Intel are reportedly putting a temporary hold on manufacturing their H310 chipset, just over a month after they launched the Intel Coffee Lake chipset in early April. Sources reported to DigiTimes that manufacturing constraints for Intel’s mainstay 14nm process are to blame for the production halt.
Intel switched from a 22nm process to a 14nm lithography for their latest 8th Gen Coffee Lake chipset PCH (platform controller hub). The H310, H370, B360, and Q370 chipsets utilise the newer, denser process, while the enthusiast Z370 chipset – which launched back in October, 2017- is manufactured on the 22nm process.
Supposedly, the ongoing delays to Intel’s 10nm process has caused increased demand for the 14nm process, and therefore scuppered Intel’s plans to gradually renegade this process to chipset production. This high and unexpected(?) surge for 14nm after further 10nm delays has left the low-end budget chipsets from Intel first to end up on the fab-room floor.
The sources indicate that the manufacturing stranglehold would remain in place until July, 2018, and would restart from that time onward. Motherboard manufacturers are supposedly adopting B360 in its stead, although it carries a higher cost.
It seems a strange move for Intel to update the chipset design when 14nm production is supposedly so limited at this time. The 10nm lithography, which will eventually absorb most of the current 14nm demand, has been subject to massive delays for years. Intel CEO, Brian Krzanich, recently announced further delays to the first real release of any 10nm chips until, at least, 2019 to improve yield rates. That likely means Intel’s 9th Gen chips are not going to break the 14nm cycle.

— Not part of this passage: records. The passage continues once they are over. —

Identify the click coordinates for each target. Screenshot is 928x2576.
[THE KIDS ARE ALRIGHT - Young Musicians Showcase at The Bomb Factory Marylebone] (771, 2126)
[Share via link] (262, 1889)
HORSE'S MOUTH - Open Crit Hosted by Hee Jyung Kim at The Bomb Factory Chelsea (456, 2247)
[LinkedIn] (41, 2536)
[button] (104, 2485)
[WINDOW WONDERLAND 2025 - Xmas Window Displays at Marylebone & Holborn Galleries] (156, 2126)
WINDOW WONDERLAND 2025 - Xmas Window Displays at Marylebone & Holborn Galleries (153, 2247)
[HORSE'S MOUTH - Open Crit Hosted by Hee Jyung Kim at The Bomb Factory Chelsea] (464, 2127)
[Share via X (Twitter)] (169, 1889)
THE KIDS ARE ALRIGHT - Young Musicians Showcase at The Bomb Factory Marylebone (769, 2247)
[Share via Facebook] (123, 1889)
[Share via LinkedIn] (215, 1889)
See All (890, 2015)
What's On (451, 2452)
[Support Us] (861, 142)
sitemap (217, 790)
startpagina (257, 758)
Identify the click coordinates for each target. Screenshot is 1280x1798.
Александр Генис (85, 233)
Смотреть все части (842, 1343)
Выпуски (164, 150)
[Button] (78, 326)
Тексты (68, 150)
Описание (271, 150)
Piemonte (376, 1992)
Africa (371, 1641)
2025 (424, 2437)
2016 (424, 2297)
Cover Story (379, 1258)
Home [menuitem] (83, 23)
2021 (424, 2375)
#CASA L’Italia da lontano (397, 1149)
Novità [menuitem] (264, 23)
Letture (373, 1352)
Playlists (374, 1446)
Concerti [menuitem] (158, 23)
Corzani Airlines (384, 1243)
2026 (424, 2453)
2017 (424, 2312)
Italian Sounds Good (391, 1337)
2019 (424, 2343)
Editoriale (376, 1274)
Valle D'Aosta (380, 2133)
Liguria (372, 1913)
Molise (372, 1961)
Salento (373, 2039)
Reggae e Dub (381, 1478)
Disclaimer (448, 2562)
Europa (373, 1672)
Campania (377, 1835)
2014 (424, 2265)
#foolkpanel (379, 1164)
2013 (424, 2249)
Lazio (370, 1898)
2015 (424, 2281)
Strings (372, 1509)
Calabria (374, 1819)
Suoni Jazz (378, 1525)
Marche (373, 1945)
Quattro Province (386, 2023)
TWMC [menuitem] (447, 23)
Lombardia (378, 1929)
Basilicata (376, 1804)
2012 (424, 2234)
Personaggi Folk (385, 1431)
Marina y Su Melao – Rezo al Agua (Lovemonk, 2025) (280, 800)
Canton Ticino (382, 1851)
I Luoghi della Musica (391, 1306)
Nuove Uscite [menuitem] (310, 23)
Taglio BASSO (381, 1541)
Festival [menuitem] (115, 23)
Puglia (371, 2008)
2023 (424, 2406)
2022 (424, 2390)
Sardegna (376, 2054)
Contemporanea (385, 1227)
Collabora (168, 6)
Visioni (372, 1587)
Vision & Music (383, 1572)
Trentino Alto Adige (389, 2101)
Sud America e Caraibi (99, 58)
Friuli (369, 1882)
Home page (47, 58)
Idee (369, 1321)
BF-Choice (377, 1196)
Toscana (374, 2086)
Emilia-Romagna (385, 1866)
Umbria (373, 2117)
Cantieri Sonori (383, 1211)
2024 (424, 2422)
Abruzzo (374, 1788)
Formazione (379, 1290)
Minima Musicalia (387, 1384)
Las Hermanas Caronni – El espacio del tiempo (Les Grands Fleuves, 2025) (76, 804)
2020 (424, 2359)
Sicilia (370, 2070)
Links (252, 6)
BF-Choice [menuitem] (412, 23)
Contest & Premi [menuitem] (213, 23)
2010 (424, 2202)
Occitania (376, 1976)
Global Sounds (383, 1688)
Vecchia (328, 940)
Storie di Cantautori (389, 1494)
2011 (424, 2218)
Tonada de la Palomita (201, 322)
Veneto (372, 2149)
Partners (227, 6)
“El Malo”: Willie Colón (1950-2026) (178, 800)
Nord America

The arrival of the Z390 chipset on the 14nm process also could leave the current enthusiast Z370 chipset in a strange limbo between generations. Intel’s new Z390 chipset has been pegged as the ‘true’ successor to the Z270 chipset, with the Z370 merely filling the gap in the market as Intel rushed to combat AMD’s Ryzen chips. Recent rumours suggest Intel’s Z390 chipset may even support Intel’s upcoming 9th Gen processors, alongside an eight-core Coffee Lake chip to combat AMD’s Ryzen 2 chips.
Intel’s Z390 chipset will almost certainly feature the new 14nm process PCH to round off the 300-series chipset stack. It’s possible then that Intel’s 14nm manufacturing limits could lend to tight supply of other motherboards, or the Z390 motherboard itself, as 9th Gen CPU production ramps up towards the end of the year.
Intel are also unlikely to ramp up 14nm capacity on the eve of 10nm – even if this process is struggling with profitable yields currently – and that fabrication capacity will have to be taken from elsewhere within their crowded 14nm product stack.
It’s more bad news for Intel’s fabrication division, as the chip giant struggles to maintain production of current product lines and develop its new lithography. While Intel will likely continue to lead the market for some time to come off their current momentum, supply woes, process leadership insecurity, and consumer chipset confusion only serve to increase the threat from AMD.